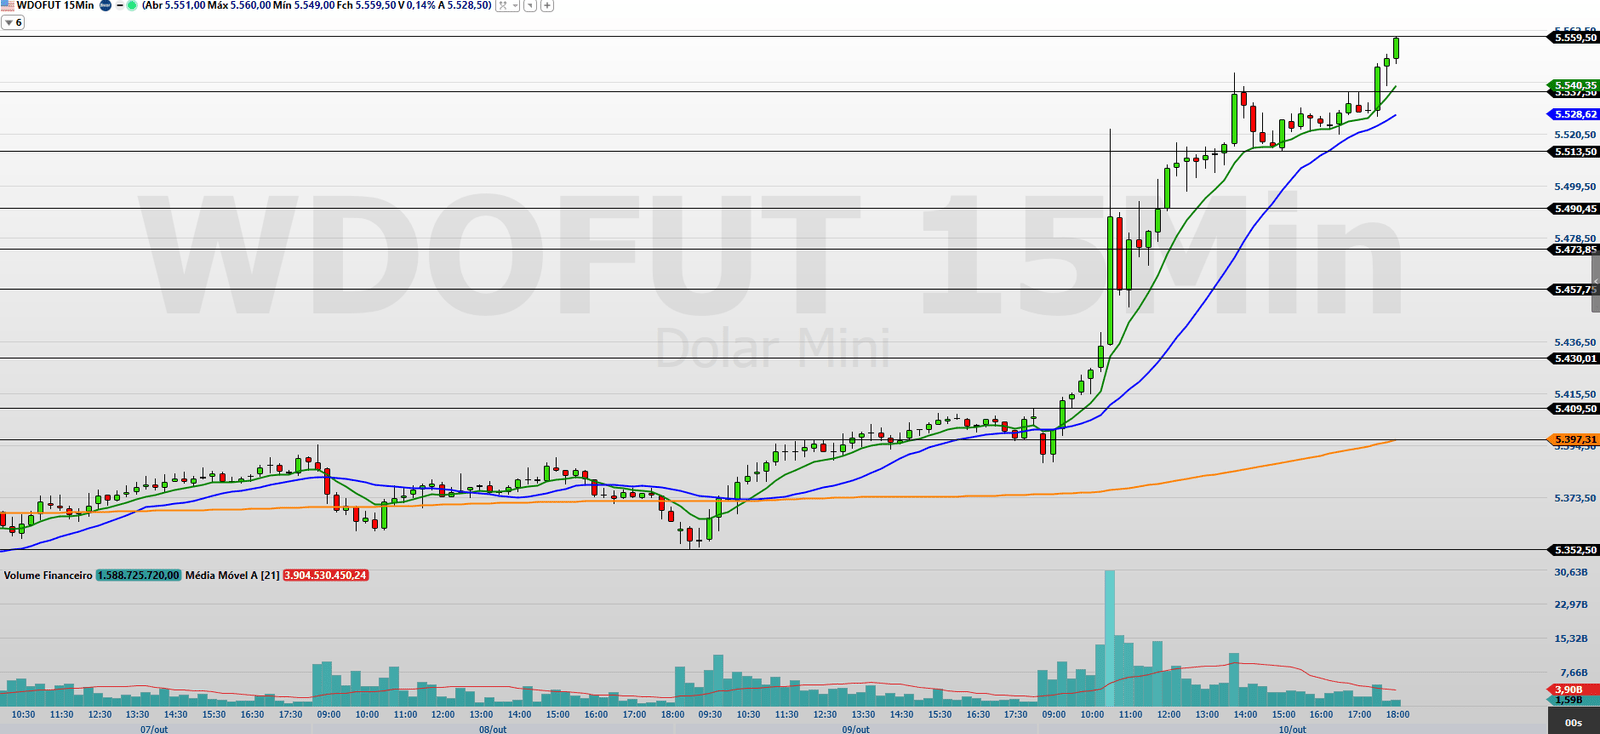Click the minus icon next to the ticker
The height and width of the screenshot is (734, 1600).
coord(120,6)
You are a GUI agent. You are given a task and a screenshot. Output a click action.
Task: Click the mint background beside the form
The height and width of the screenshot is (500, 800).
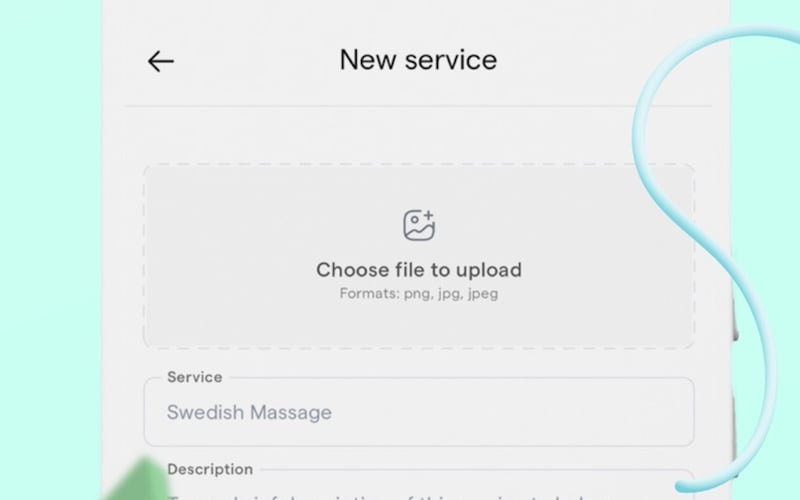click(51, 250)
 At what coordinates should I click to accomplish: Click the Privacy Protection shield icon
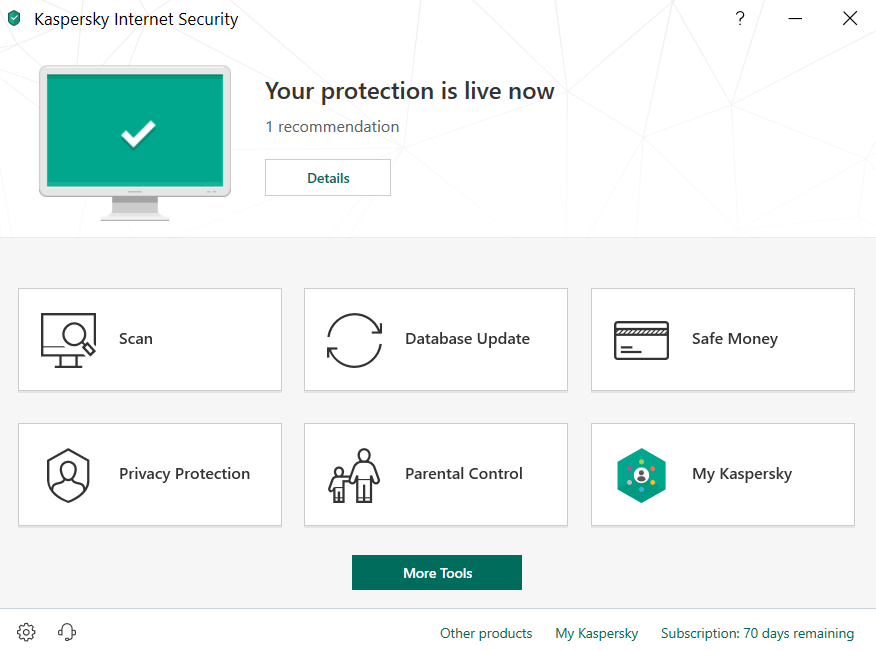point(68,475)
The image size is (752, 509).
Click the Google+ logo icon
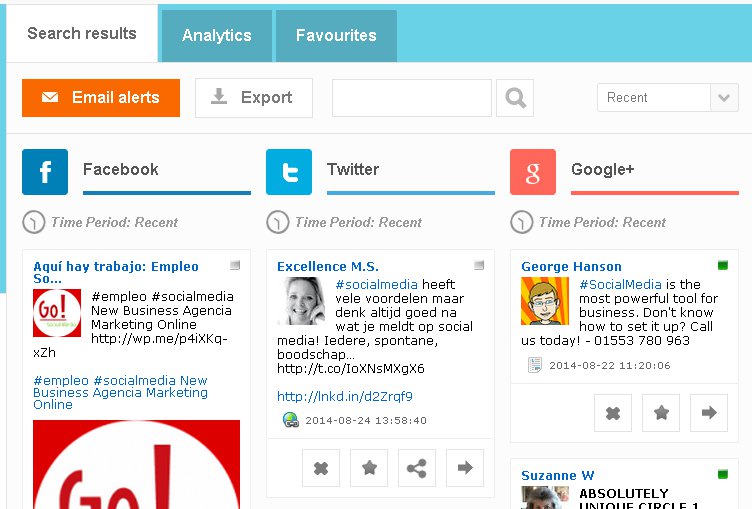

Problem to work on
Beginning at the line that contains "The height and width of the screenshot is (500, 800).", transcribe it and every later line through the last line of the data above, exactly, and drop the pictures.

Task solution
The height and width of the screenshot is (500, 800).
click(51, 250)
 At what coordinates should I click to accomplish: Click the Privacy Protection shield icon
point(68,475)
The image size is (752, 509).
Click the Google+ logo icon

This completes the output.